Contents

As a software developer, you have probably encountered a situation when you wanted to execute a function at least a couple of times until it succeeded, fetching some result from external sources (usually external service). This is a common scenario when we need to integrate our application with some external data source and the external service is operating poorly, returns random errors or sometimes is just not available for a couple of seconds.

Writing CRUD based applications and integrating with external services is a daily routine for most of the software developers I know, nevertheless, finding better and faster ways of doing those tedious tasks is an ongoing process and it became much easier over the years with new tools, libraries, and frameworks popping out everywhere, every day.

Retrying failed calls

Going back to our common problem of retrying failed calls, you have probably tried to solve it with an easy catch-and-retry solution like this:

def retry[T](n: Int)(fn: => T): T = {
  try {
    fn
  } catch {
    case e =>
      if (n > 1) retry(n - 1)(fn)
      else throw e
  }
}

This is the simplest retry implementation you possibly could come up with. We execute our function in a try-catch block and recursively retry when several retries are bigger than 0. All is fine and dandy.

You can modify the first version slightly and help the compiler to optimize the recursive calls and make the tail-recursive:

 @annotation.tailrec
 def retry[T](n: Int)(fn: => T): T = {
  Try { fn } match {
   case Success(x) => x
   case _ if n > 1 => retry(n - 1)(fn)
   case Failure(e) => throw e
  }
 }

Now, when we call our retry function, any exceptions happening within Try will be handled by the match block and either the function will be executed again or we just pass the exception further once we run out of the attempts.

All this is of course pretty trivial and you can quickly encounter a situation where you want to have a bit more control on when exactly you want that next function call to occur, eg: you want some exponential delay? Or maybe you want to retry only on specific errors? What about handling the function with results wrapped inside an effect? etc. You get the idea.

As you have probably guessed by now, there is a small but pretty neat library for doing just that, it works with Cats IO, which I like, it is pretty configurable and easy to use.

Meet the cats-retry!

The project is open-source and available on GitHub. I will try to introduce you to the basic features cats-retry provides, together with some pointers to the cool stuff you can do with it on your next or existing project you are working on right now.

The purpose of cats-retry is to wrap any arbitrary monadic actions (eg. wrapped in cats.effect.IO ) and on execution, run the action and potentially retry it with some configurable delay and a configurable number of times. At the end of the day, it will be easier for you to work with eg. network IO actions which often experience temporary problems and invisibly retry them in a configurable way.
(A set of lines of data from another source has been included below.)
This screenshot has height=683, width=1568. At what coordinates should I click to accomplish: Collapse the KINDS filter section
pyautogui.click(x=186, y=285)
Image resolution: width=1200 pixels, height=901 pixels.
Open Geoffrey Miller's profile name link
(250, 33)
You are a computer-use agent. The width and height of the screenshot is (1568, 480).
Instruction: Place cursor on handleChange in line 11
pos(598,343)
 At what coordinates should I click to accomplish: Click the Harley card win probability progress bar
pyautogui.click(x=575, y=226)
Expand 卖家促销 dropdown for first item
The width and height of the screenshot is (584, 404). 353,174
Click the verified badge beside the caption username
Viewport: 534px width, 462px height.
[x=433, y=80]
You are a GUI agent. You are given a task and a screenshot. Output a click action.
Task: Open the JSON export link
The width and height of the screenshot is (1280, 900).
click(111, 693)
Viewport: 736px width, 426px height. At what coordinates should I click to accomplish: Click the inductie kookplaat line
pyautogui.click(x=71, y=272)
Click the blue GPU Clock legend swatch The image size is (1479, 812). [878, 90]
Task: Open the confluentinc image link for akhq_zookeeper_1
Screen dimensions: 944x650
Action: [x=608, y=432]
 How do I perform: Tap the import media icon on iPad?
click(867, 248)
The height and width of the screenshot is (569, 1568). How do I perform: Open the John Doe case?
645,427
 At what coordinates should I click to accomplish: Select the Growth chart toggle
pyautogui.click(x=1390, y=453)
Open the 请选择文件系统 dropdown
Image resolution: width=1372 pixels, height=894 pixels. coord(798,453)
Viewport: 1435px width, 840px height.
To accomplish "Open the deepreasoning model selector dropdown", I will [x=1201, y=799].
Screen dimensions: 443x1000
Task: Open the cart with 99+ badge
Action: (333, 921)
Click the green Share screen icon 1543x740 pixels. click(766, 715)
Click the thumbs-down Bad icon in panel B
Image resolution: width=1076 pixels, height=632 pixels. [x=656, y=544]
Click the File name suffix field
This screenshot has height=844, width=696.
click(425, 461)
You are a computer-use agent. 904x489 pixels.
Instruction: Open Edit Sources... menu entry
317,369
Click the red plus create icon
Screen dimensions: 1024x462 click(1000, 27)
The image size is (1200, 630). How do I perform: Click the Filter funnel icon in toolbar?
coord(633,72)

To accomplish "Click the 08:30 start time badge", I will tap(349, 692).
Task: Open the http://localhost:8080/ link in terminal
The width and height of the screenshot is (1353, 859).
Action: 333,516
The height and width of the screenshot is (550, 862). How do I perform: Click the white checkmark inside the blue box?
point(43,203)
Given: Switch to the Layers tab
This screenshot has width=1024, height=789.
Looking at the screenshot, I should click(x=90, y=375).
There are 2 basic ways of handling the retries with cats-retry. The first one works by checking the result of action execution, and if that is not what we expected to receive, we can retry. The latter approach is based on MonadError with wrapped error type (usually a descendant of Throwable).

The easiest way to understand how cats-retry works is to play around with the so-called Combinators it offers.

To easily visualize how all this works, let’s prepare some utility functions we will use along the way when constructing our retry wrappers.

Cats-retry combinators need some information on what should be executed, what should be called in case the error gets detected, and when it should retry things.

val policy: RetryPolicy[IO] = RetryPolicies.constantDelay[IO](1.second)

def onFailure(failedValue: Int, details: RetryDetails): IO[Unit] = {
    IO(println(s"Rolled a $failedValue, retrying ... ${details}"))
  }

def onError(err: Throwable, details: RetryDetails): IO[Unit] = {
    IO(println(s"recovering from ${err.getMessage}"))
  }

The onFailure function is an example of the callback function that will be called by cats-retry when the result obtained by calling our action is not what we expected.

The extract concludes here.